> _Task_: An unaltered copy of every line below is the expected output.

> _Records for the task_:
.....

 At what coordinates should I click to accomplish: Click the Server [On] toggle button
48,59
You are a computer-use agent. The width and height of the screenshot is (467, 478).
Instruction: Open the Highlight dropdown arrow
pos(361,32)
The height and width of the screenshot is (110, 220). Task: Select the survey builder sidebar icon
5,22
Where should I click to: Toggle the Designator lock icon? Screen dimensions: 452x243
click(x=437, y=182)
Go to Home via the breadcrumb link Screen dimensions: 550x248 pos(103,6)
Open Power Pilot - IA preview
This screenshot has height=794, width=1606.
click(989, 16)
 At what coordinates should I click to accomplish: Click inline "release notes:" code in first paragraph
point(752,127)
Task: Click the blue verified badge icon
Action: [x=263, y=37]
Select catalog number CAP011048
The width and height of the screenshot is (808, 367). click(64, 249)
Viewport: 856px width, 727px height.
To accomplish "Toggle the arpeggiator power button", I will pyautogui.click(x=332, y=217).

.....

> _Response below_:
 At what coordinates should I click to accomplish: Click the Server [On] toggle button
48,59
You are a computer-use agent. The width and height of the screenshot is (467, 478).
Instruction: Open the Highlight dropdown arrow
pos(361,32)
The height and width of the screenshot is (110, 220). Task: Select the survey builder sidebar icon
5,22
Where should I click to: Toggle the Designator lock icon? Screen dimensions: 452x243
click(x=437, y=182)
Go to Home via the breadcrumb link Screen dimensions: 550x248 pos(103,6)
Open Power Pilot - IA preview
This screenshot has height=794, width=1606.
click(989, 16)
 At what coordinates should I click to accomplish: Click inline "release notes:" code in first paragraph
point(752,127)
Task: Click the blue verified badge icon
Action: [x=263, y=37]
Select catalog number CAP011048
The width and height of the screenshot is (808, 367). click(64, 249)
Viewport: 856px width, 727px height.
To accomplish "Toggle the arpeggiator power button", I will pyautogui.click(x=332, y=217).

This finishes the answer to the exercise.